Selected passage -
....

A Funky Situation is a studio album by Wilson Pickett, released in 1978.

Production
The album was recorded in Muscle Shoals, Alabama. It was produced by Rick Hall. The horn arrangements were by Harrison Calloway, Jr.

Critical reception
The New Rolling Stone Record Guide wrote that the album "manages to update the tracks—including the inspired 'Lay Me Like You Hate Me', a summation of Pickett's philosophy of romance—without losing the singer's distinctive style." The Bay State Banner deemed it a " dirty-old-man-at-the-disco album." The Globe and Mail called it "an excellent wild dancing album."

Track listing
"Dance with Me" (Harrison Calloway)
"She's So Tight" (Rita Grimm, Yvonne Norman)
"The Night we Called it a Day" (Charles Feldman, John Grazier)
"Dance You Down" (Al Cartee, Ava Alderidge)

....

Dataset excerpts -

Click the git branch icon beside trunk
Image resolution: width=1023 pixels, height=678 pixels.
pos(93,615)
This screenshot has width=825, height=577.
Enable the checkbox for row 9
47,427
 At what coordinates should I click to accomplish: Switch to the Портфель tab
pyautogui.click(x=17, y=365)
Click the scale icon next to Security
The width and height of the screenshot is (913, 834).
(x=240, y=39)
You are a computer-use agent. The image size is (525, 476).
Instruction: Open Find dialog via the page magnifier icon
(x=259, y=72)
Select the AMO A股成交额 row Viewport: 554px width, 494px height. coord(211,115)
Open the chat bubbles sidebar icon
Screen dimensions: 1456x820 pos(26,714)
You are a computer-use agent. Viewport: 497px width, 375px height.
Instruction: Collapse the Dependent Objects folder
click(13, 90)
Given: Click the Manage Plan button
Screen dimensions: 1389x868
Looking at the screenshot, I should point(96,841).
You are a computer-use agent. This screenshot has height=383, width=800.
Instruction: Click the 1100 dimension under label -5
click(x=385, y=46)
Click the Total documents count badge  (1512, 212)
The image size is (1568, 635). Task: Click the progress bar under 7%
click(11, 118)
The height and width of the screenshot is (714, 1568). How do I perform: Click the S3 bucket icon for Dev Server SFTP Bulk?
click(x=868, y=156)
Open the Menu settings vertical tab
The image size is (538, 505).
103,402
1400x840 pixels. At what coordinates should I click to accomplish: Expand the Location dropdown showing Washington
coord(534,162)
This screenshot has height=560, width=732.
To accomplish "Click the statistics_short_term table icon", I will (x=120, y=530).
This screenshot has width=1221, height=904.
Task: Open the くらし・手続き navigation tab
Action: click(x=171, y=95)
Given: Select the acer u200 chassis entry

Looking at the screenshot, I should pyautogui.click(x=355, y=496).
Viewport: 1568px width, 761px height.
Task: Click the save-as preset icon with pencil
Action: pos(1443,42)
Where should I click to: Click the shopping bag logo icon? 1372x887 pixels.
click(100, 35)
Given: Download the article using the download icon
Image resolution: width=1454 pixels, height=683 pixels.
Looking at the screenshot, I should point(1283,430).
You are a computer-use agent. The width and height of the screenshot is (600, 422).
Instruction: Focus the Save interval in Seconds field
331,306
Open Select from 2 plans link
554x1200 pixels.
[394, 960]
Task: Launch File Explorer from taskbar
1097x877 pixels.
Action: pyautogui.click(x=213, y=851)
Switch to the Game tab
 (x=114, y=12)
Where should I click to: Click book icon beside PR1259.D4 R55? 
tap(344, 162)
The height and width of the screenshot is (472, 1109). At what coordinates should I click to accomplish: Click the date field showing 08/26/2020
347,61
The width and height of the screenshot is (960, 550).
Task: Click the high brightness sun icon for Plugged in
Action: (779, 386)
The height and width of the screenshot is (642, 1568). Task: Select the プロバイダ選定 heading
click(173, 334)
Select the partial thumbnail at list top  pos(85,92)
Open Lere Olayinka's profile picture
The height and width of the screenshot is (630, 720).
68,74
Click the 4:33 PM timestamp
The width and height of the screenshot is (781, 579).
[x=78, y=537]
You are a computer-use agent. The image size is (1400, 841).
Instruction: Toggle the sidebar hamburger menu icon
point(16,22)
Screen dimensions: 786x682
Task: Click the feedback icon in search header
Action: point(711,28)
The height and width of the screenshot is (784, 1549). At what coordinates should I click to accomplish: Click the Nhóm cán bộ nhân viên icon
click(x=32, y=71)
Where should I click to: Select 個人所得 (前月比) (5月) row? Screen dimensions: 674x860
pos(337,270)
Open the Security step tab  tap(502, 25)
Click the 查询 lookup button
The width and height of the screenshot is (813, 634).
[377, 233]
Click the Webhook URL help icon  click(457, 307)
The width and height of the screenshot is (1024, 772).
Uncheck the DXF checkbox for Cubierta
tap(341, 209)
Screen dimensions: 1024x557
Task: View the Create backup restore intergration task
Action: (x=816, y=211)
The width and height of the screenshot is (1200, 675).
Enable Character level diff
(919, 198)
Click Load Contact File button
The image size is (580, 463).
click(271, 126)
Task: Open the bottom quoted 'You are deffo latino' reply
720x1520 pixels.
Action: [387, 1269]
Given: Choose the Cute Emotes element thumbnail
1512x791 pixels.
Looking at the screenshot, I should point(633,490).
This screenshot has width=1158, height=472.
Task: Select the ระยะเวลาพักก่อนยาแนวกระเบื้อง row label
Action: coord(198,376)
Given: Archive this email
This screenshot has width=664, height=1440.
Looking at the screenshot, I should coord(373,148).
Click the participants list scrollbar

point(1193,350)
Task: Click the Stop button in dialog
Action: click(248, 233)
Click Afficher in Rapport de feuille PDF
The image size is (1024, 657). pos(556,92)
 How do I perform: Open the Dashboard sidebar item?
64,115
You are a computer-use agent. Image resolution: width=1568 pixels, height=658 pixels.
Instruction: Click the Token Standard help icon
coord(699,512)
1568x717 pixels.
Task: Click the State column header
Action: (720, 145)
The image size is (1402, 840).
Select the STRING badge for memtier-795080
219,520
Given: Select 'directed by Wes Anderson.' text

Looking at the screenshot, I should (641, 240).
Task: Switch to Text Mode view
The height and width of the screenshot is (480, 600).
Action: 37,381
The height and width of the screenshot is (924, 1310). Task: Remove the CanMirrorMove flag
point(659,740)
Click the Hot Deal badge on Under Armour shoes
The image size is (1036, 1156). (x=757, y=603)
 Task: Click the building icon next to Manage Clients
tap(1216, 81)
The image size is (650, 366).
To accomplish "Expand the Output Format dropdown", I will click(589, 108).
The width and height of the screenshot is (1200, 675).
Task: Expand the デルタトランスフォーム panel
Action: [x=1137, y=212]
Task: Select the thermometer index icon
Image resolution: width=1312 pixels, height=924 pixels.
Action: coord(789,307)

....

What this task involves - Reproduce the text on A Funky Situation starting at "A Funky Situation" and ending at "Harrison Calloway, Jr.". Work only from the text on A Funky Situation, not the lines.

Result of the exercise -
A Funky Situation is a studio album by Wilson Pickett, released in 1978.

Production
The album was recorded in Muscle Shoals, Alabama. It was produced by Rick Hall. The horn arrangements were by Harrison Calloway, Jr.